**TRECHO SELECIONADO**
▬▬▬▬▬▬
Amauri Nolasco Sanches Junior
Para as pessoas com deficiência – com uma educação capacitista
e que sub protege os filhos em geral – a sub proteção uma realidade e faz delas
muito mais vulneráveis. Por que? Ora, uma das coisas que me fizeram escrever
esse texto é um dos episódios da série Black Mirror (espelho negro), Arkangel,
que é exibido na Netflix. Esse episódio – que é o segundo da quarta temporada –
começa com o parto de uma mulher chamada Marie. Só um parêntese: todos os episódios
ou a grande maioria, sempre tem um nome que acaba sendo o principal. Continuando,
essa mãe (mulher), já apresenta uma obsessão pela filha. Tanto é, que leva a criança
com seus 3 anos de idade, em um carrinho de bebê (que caracteriza bem a questão
da proteção excessiva), mas, a menina demostra medo por um cachorro, que para
Marie, era uma coisa bastante horrível (imagine meu filho ter medo). No parque
a menina seguiu o coelhinho e se perdeu não sabendo voltar mais. Isso fez a mãe
colocar um sistema, que muito mais tarde muitos países baniram, chamado
Arkangel que era um monitoramento do que a criança vê, ou seja, onde ela está. Já
pensou se ela existisse? Qual é o limite de se vigiar um filho ou o limite da
liberdade? O fato é que a mãe afastou o namorado – porque ela transou e usou
uma vez cocaína – e começou a cercar a menina como um medo de perder ela um
dia. Só que vai perde o filho, porque você cria o filho para o mundo.
▬▬▬▬▬▬
(Linhas de dados de apontamento)
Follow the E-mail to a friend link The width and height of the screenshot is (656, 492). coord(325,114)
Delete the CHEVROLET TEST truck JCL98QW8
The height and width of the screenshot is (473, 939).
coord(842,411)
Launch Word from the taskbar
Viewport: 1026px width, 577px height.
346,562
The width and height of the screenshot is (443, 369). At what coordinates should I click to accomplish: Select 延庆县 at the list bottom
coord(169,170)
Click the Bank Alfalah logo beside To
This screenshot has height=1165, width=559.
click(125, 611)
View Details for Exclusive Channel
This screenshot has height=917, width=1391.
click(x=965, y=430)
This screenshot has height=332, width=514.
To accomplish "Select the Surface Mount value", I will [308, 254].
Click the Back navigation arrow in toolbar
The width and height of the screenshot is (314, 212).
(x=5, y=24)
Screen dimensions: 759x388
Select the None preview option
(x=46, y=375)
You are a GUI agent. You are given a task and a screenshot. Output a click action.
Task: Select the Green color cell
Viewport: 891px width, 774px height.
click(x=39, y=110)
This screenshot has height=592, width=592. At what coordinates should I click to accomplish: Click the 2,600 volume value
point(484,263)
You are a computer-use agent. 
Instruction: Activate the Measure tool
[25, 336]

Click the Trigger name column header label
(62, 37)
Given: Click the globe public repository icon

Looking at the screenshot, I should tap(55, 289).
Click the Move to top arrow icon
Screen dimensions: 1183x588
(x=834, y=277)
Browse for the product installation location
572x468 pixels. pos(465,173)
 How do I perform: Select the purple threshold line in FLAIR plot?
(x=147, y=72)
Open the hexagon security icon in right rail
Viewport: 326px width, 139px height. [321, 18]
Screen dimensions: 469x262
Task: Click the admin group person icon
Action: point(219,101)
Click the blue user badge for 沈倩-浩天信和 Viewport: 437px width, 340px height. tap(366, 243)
▬▬▬▬▬▬
**LISTA DE TAREFAS**
1 - Liste todos os nomes próprios citados no texto sobre o episódio Arkangel, deixando de fora o nome que aparece na primeira linha.
2 - Dê sequência ao texto sobre o episódio Arkangel, começando logo depois da última frase apresentada.

**RESPOSTAS DAS TAREFAS**
1 - Black Mirror, Arkangel, Netflix, Marie

2 -
Se essa tecnologia existisse a paranoia dentro das redes
sociais e fora dela iria ser imensa. Como já existe com essa paranoia de que estão
doutrinando as crianças com ensinamentos de esquerda (leia-se: comunismo), se
esquecendo que o PT (Partido dos Trabalhadores) subiu ao poder por culpa de
cada um que votou nele e a maioria nem sabe o que é o comunismo. A questão mais
importante que eu observo é que a nossa cultura é bastante estranha, quando deveríamos
ser coletivos, acabamos sendo individuais e quando deveríamos ser individuais,
acabamos sendo coletivos. Um exemplo bastante pratico, se você parar numa vaga
destinada as pessoas com deficiência é um ato coletivo (moral), se você respeitar
o outro como um cidadão (exercendo seu direito de liberdade de ir e vir e de
livre expressão) é um ato coletivo. Agora, falas como da ministra do Bolsonaro,
que meninos deveriam usar azul e meninas usarem rosa, é uma individualidade dos
pais resolverem o que eles devem usar (ético). Não acredito que ensinar as crianças
a respeitarem as diferenças vão “sexualizar” as crianças ou vão fazer elas
serem comunistas. A questão, que acho, que traz o episódio do Black Mirror é a
liberdade e o amadurecimento que muitos pais privam seus filhos como se fossem
bonequinhos de porcelana.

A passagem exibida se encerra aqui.